Rewrite everything from the line containing "[button] (40, 37)" down to the line containing "Good Bye Lenin (130, 679)", both included. Keep every line in order, even those without coordinates. Multiply each pair of click coordinates by 2.55 and round to whole numbers, with halves rounded up. Leave all other numbers unchanged and give back only these lines.
>> BEGIN
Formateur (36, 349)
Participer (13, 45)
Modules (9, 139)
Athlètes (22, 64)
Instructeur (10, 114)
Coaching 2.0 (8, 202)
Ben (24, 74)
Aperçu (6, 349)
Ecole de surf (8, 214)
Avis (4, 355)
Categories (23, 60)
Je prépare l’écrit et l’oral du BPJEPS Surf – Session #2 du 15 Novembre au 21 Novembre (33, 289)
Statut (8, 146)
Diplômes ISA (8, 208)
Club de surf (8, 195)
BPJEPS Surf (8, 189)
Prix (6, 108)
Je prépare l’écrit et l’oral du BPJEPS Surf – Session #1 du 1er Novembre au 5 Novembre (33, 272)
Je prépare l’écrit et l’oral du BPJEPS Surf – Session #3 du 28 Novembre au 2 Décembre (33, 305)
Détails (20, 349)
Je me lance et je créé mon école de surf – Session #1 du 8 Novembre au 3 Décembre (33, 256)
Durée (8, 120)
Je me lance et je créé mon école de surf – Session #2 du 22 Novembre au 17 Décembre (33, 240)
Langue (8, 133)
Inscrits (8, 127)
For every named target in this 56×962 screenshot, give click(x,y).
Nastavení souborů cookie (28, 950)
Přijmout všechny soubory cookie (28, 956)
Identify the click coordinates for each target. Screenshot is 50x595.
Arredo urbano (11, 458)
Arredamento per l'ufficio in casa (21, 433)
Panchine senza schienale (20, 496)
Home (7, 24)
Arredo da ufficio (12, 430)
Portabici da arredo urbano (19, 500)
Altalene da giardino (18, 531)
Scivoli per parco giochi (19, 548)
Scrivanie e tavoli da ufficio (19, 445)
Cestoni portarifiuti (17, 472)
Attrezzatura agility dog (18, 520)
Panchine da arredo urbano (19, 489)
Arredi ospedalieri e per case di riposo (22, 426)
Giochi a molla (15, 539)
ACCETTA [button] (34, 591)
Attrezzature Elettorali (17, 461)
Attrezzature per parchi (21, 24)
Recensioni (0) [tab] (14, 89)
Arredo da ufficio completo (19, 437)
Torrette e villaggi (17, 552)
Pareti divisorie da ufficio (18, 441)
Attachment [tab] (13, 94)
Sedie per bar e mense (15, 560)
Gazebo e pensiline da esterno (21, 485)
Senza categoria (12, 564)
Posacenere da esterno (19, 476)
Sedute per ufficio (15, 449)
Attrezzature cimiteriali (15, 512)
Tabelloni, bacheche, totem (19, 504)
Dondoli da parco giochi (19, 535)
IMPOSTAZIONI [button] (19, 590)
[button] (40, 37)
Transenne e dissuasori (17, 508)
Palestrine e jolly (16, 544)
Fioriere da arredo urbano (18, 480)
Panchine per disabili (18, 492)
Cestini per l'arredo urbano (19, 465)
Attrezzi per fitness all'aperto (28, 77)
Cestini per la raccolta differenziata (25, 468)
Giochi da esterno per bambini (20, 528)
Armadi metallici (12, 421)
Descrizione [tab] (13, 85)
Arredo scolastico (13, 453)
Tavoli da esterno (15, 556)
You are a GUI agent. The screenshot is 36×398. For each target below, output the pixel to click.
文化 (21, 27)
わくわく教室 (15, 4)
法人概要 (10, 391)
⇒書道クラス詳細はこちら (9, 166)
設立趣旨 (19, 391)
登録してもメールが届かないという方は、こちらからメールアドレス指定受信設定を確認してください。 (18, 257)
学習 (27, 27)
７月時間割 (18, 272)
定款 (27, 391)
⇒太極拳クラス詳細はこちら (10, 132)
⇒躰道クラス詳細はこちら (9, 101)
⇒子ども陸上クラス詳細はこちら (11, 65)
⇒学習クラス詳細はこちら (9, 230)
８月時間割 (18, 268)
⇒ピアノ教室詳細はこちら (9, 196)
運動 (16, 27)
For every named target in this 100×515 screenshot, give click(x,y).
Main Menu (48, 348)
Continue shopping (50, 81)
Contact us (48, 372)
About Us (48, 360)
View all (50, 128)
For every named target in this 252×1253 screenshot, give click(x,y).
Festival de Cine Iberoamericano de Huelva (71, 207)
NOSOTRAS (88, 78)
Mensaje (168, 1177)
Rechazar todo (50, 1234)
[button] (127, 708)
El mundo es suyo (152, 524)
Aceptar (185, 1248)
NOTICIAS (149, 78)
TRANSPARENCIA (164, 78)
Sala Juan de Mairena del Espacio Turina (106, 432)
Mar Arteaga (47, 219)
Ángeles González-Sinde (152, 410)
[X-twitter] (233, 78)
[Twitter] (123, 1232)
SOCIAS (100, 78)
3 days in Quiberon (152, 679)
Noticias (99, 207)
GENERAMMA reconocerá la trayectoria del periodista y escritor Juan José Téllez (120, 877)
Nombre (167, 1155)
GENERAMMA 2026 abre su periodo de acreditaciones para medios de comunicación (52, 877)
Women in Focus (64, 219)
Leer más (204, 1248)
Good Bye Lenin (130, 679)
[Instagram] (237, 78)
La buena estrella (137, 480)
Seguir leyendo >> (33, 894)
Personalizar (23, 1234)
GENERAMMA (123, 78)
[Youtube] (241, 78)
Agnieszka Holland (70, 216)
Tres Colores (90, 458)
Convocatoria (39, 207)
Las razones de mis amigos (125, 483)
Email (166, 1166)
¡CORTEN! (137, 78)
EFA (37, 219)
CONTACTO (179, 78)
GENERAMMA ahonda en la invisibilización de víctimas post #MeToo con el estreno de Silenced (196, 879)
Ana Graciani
>> END
EXERCISE OUTPUT -
[button] (102, 94)
Transenne e dissuasori (43, 1295)
Palestrine e jolly (41, 1387)
Fioriere da arredo urbano (46, 1224)
Panchine per disabili (46, 1255)
Cestini per l'arredo urbano (48, 1186)
Attrezzi per fitness all'aperto (71, 196)
Cestini per la raccolta differenziata (64, 1193)
Giochi da esterno per bambini (51, 1346)
Armadi metallici (31, 1074)
Descrizione [tab] (33, 217)
Arredo scolastico (33, 1155)
Tavoli da esterno (38, 1418)
You are a GUI agent. The screenshot is 36×398. For each target below, output the pixel to click.
文化 (54, 69)
わくわく教室 (38, 10)
法人概要 (26, 997)
⇒書道クラス詳細はこちら (23, 423)
設立趣旨 (48, 997)
登録してもメールが届かないという方は、こちらからメールアドレス指定受信設定を確認してください。 (46, 655)
学習 (69, 69)
７月時間割 (46, 694)
定款 (69, 997)
⇒太極拳クラス詳細はこちら (26, 337)
⇒躰道クラス詳細はこちら (23, 258)
⇒子ども陸上クラス詳細はこちら (28, 166)
⇒学習クラス詳細はこちら (23, 587)
８月時間割 (46, 683)
⇒ピアノ教室詳細はこちら (23, 500)
運動 (41, 69)
For every named target in this 100×515 screenshot, give click(x,y).
Main Menu (122, 887)
Continue shopping (128, 207)
Contact us (122, 949)
About Us (122, 918)
View all (128, 326)
For every named target in this 252×1253 screenshot, give click(x,y).
Festival de Cine Iberoamericano de Huelva (181, 528)
NOSOTRAS (224, 199)
Mensaje (428, 3001)
Rechazar todo (128, 3147)
[button] (324, 1805)
El mundo es suyo (388, 1336)
Aceptar (472, 3182)
NOTICIAS (380, 199)
TRANSPARENCIA (418, 199)
Sala Juan de Mairena del Espacio Turina (270, 1102)
Mar Arteaga (120, 558)
Ángeles González-Sinde (388, 1046)
[X-twitter] (594, 199)
[Twitter] (314, 3142)
SOCIAS (255, 199)
3 days in Quiberon (388, 1731)
Noticias (252, 528)
GENERAMMA reconocerá la trayectoria del periodista y escritor Juan José Téllez (306, 2236)
Nombre (426, 2945)
GENERAMMA 2026 abre su periodo de acreditaciones para medios de comunicación (133, 2236)
Women in Focus (163, 558)
Leer más (520, 3182)
Good Bye Lenin (332, 1731)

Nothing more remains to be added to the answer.